TESTO DI LETTURA:
════════
Tra i grattacieli dei quartieri alti, popolati per lo più da “bianchi” o nei meandri dei polverosi, degradati e pericolosi quartieri della periferia “nera”, la dicotomia tra Bene e Male viene perfettamente esteriorizzata nella fisicità e nella espressività dei due personaggi protagonisti.


Catena con croce al collo e giacca lunga di pelle nera, Alonzo Harris veste con estrema naturalezza i panni del “poliziotto-lupo”, integrato alla perfezione nell’ambiente spietato, corrotto e cinico in cui vive e si muove. E’ proprio la perfetta aderenza tra poliziotto e criminalità locale a destare in Jake un dubbio su come muoversi in quell’habitat, ad aprire una breccia nel confine da lui percepito tra Bene e Male, giusto e sbagliato, buoni e cattivi.



In un mondo dove i poliziotti sembrano più marci e moralmente corrotti dei criminali e dove fare la cosa giusta assume quasi i contorni di un’azione sbagliata, Hoyt si trova costretto a imparare a tenere “la bocca chiusa e gli occhi aperti” e capire il vero senso della lezione impartita dal suo mentore per scegliere infine da che parte stare, se restare aggrappato con le unghie e con i denti alla sua etica o apprendere, per puro spirito di adattamento e sopravvivenza, la via della moralità cinica e “oscillante”.


Due poliziotti a confronto, due modi agli estremi opposti di indossare il distintivo, di metterne in atto la valenza morale e sociale. Due lati della stessa medaglia che si ritrovano a vivere e “respirare” la strada, ma con regole diametralmente opposte: uno segue a menadito il manuale del perfetto poliziotto, l’altro ha scelto di immergersi e fondersi completamente nel marciume della corruzione per trovare il suo equilibrio e i suoi immorali guadagni.
════════
ESTRATTI DEI RECORD:
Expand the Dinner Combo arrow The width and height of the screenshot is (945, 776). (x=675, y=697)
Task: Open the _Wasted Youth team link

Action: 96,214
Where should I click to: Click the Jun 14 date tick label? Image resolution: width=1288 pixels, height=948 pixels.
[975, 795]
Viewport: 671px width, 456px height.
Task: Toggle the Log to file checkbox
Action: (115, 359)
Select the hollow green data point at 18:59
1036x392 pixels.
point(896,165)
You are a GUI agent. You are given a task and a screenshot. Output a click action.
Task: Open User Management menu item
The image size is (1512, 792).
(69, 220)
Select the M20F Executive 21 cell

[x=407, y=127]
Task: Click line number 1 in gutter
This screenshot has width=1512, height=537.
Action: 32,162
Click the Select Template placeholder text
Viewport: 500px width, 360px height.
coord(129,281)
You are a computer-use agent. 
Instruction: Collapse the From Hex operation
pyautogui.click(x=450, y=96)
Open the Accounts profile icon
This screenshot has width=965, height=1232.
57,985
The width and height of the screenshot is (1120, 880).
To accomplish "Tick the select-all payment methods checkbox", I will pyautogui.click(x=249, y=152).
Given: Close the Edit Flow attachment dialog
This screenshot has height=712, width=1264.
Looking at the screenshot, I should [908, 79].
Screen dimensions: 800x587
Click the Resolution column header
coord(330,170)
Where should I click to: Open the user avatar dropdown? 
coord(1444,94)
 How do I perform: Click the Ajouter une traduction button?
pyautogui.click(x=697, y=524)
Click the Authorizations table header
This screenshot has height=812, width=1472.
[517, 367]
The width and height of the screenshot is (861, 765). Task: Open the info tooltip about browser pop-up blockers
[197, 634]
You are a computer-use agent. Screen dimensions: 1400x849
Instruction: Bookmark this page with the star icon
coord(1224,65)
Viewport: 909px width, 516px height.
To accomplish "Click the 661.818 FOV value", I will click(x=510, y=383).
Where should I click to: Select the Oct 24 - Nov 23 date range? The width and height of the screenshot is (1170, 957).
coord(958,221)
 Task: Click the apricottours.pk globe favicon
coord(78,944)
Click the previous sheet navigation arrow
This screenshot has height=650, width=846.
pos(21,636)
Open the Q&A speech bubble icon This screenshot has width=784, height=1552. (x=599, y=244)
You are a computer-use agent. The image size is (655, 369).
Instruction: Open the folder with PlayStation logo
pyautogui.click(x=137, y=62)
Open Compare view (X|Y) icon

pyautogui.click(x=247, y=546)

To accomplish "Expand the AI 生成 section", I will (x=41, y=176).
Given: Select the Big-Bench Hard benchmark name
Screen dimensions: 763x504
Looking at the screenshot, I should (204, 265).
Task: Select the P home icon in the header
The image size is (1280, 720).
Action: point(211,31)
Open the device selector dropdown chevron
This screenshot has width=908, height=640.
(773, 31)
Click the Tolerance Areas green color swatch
════════
CONSEGNA 1: Riformulate sotto forma di elenco puntato il paragrafo del brano sui due poliziotti che inizia con "Due poliziotti a confronto", conservandone i fatti principali.
CONSEGNA 2: Secondo il brano sui due poliziotti, che cosa porta al collo Alonzo Harris?
CONSEGNA 3: Scrivete il seguito del brano sui due poliziotti, partendo dopo la sua ultima frase.
I record provengono da una fonte diversa.

RISULTATO ATTESO 1:
- Due poliziotti incarnano modi opposti di portare il distintivo e di metterne in pratica la valenza morale e sociale.
- Sono due lati della stessa medaglia e vivono entrambi la strada, ma con regole opposte.
- Uno segue alla lettera il manuale del perfetto poliziotto.
- L'altro si è immerso del tutto nella corruzione per trovare il proprio equilibrio e ottenere guadagni immorali.

RISULTATO ATTESO 2: Una catena con croce.

RISULTATO ATTESO 3:
Se, da un lato, Alonzo Harris è calato totalmente ed irrimediabilmente in un machiavellico e pericoloso circolo vizioso di profitti e interessi, che non bada in modo alcuno ai mezzi da impiegare (quasi sempre illeciti, violenti e lontani dalla morale e dalla posa eticamente ineccepibile che dovrebbe caratterizzare il modus operandi di un agente di polizia, per di più esperto e pluridecorato come lui), Jake Hoyt, dall’altro lato, ha invece lo sguardo di chi ancora crede che la buona condotta e la buona morale possano fare la differenza e, dunque, non è disposto a barattare il suo credo con il primo o miglior offerente.


Le voci e le gesta estremamente contrastanti dei due poliziotti sono efficacemente marcate e ciò valorizza tanto visivamente quanto concettualmente il divario esistente tra i due diversi credo polizieschi, rendendo Training Day un film sporco e cattivo, pieno di una forza sanguigna e realistica, che raggiunge da subito la pancia dello spettatore e non la lascia mai, fino all’epilogo finale.

Tutto questo grazie anche alle interpretazioni dei due attori protagonisti.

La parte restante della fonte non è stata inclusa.